TEXT SEGMENT:
-----

(from Alison Barr)
As some of you know I came third, highly commended in the international Baker Prize and was invited to go to the Skeabost Hotel, north Skye, where the Skye reading room is based.
Having been given personal leave by Highland, Nick and I went up there and stayed for two nights at a cosy little studio near Edinbane then moved on to the big old hotel on the shores of Loch Snizort. The studio was at Knot, which was appropriate as the poem was all about ropes!
On the Tuesday evening before the event I met the other writers. Richard Neath of the Reading Room made us very welcome and bought us drinks. See the Skye reading Room site for more information:
On Wednesday afternoon I was interviewed on Cuillin FM by Charlotte Johnson. Yesterday part one of the Reading Room programme was broadcast and part two (with me included!) goes out next Thursday 7th March at 3pm. If you want to watch it here is the link:
http://www.cuillinfm.co.uk/ If you miss it live you can still stream it!
At 7 pm the event started. There was an audience of around 50, including well known writers and the judges. Everyone said that it was hardest to go up first but in fact I much preferred this. I so enjoyed reading my poems and although I was a little nervous beforehand I just got up and did what I had to do. I had a slot of about 15 minutes.
Afterwards I was a bit dazed as people were asking me who my publisher was and what my site was. Needless to say I don’t have these things organised! It was interesting to note the other 4 winners were all full time writers, one was with her agent, one had attended St Andrews and one Harvard! I was my natural self and would say that my poems were original and heartfelt.
I was very proud and had a great sense of achievement. My certificate is up on the bookcase here at the Dome. The poem,’ Invasion’ will be published in a Reading Room anthology and also in Northwords, a free poetry magazine which goes out all over Scotland. Look out for the Spring edition. West Highland Free press may also take up the story in next Friday’s edition.

-----

[Collection entries]
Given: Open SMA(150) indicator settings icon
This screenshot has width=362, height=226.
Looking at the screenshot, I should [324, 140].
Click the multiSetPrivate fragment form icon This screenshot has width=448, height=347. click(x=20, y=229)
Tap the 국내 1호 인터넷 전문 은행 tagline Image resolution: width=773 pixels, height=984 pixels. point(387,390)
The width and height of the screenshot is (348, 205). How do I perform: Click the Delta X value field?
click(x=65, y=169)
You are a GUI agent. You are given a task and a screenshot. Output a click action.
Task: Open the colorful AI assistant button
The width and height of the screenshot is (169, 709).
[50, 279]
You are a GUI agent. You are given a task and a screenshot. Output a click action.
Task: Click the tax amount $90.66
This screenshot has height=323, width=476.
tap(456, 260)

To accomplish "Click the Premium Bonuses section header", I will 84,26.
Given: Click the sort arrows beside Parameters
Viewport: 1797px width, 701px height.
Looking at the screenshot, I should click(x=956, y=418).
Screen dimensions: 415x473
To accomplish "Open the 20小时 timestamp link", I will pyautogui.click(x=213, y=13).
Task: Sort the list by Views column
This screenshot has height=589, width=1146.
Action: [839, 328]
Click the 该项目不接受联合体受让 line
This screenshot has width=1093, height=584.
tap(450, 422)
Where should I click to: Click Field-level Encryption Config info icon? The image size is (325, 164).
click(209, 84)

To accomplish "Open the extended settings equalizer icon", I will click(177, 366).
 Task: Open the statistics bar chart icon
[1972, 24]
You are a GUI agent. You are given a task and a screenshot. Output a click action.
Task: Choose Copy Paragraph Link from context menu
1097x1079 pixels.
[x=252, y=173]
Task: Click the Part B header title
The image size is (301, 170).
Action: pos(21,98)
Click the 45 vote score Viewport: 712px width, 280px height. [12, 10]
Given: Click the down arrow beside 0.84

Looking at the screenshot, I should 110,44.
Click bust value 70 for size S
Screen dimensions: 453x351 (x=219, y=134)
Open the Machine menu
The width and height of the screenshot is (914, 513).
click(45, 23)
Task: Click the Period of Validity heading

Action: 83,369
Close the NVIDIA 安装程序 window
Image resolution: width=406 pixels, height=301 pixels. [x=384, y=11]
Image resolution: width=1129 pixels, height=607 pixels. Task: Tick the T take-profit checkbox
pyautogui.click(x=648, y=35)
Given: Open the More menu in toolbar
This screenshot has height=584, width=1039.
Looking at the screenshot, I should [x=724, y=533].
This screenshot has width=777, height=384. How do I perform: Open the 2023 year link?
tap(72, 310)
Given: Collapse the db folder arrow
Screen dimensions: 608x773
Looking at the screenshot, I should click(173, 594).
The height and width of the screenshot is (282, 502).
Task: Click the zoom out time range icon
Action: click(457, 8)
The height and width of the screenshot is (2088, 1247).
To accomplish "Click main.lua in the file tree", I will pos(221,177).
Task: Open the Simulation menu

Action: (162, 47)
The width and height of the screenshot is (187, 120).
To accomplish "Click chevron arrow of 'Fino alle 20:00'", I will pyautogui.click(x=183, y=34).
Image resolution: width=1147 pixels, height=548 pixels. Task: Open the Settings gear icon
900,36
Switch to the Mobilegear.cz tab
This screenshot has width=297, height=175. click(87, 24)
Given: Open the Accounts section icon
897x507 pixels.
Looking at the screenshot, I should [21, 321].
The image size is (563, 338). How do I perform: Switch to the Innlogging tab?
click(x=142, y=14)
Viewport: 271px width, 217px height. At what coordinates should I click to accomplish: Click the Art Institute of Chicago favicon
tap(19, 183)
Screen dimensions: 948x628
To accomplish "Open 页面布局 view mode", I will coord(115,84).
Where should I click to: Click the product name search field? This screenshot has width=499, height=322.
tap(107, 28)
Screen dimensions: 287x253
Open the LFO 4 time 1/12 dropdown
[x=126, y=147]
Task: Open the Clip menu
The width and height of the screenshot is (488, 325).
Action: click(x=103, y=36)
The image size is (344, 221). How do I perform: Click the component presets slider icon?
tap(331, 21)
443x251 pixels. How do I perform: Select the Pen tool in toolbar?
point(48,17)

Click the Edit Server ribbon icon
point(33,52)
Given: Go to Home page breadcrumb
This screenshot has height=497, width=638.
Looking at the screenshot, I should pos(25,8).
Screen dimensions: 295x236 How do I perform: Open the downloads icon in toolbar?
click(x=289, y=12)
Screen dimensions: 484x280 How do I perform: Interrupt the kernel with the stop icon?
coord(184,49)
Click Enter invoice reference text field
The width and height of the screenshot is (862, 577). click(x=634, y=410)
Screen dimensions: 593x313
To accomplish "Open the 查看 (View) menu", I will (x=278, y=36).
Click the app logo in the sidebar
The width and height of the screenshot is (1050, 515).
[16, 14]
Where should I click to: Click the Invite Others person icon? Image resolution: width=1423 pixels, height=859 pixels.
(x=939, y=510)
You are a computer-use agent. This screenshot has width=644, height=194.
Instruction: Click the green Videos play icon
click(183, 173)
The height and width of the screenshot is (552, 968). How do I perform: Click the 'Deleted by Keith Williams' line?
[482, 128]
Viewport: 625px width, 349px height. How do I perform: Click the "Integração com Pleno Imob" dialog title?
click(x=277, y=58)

-----

WHAT IS NEEDED: Continue the account of the Baker Prize reading on Skye from its last sentence. The rows come from a separate source.

ANSWER SPACE:
I got the idea for the poem whilst walking the shore below the Dome. Every time that I visited there were pieces of rope lying around. When I revisited the beach they had shifted, disappeared or new ropes and tangles had arrives. I envisaged them here on Scoraig, out across the islands, Britain, Europe and the world. The subject is familiar to us all. So, here is my poem. Enjoy- the Invasion of the ropes, born here on Scoraig!
Ropes have minds of their own.
They migrate to one another,
corkscrew across salty seas,
multi- coloured DNA spirals,
congregate in bundles.
Some stranded on beaches,
brilliant Bluefire jellyfish,
long tentacles trailing.
Some, washed up swirls,
draped over black rocks.
vibrant orange, fisherman yellow,
concertina diamond jersey patterns.
Some brittle with age, sun baked,
degraded, weathered, weakened,
at a touch breaking into powdery filaments.
Assorted lengths float around
deep sea orifices and eddies,
hang around in crisscross rope shoals.
Swirling, shifting slowly,
catching penetrating light rays.
Natural hemp, woven, spliced, pleated, knotted,
rough ends frayed like lions tails.
Nylon, chemical blue, orange, yellow,
white, polished, ends melted.
Lost overboard from moorings, nets, rigging lines,
drifting for days and decades.
Thin, thick, twisted cords, curled, snake entwined,
hitches, stopper knots, plaited.
Where do they all go in the end? To rope heaven?
To a giant universal rope brain with rope synapses
pulsing out messages like an international homing beacon?
Universal assembly harvested from ice scattered northern seas,
warm southern waters.
Modern art flotsam birthed from tankers, P and O’s,
Nile sloops, Hebridean yachts and local fishers,
Dover to Calais Norfolk line, Mediterranean cruisers,
shiny red funnelled Cal Macs, Japanese sampans.
Big tangles washed up on beaches all over the world,
where eyes cast over them and ghost ships cast off.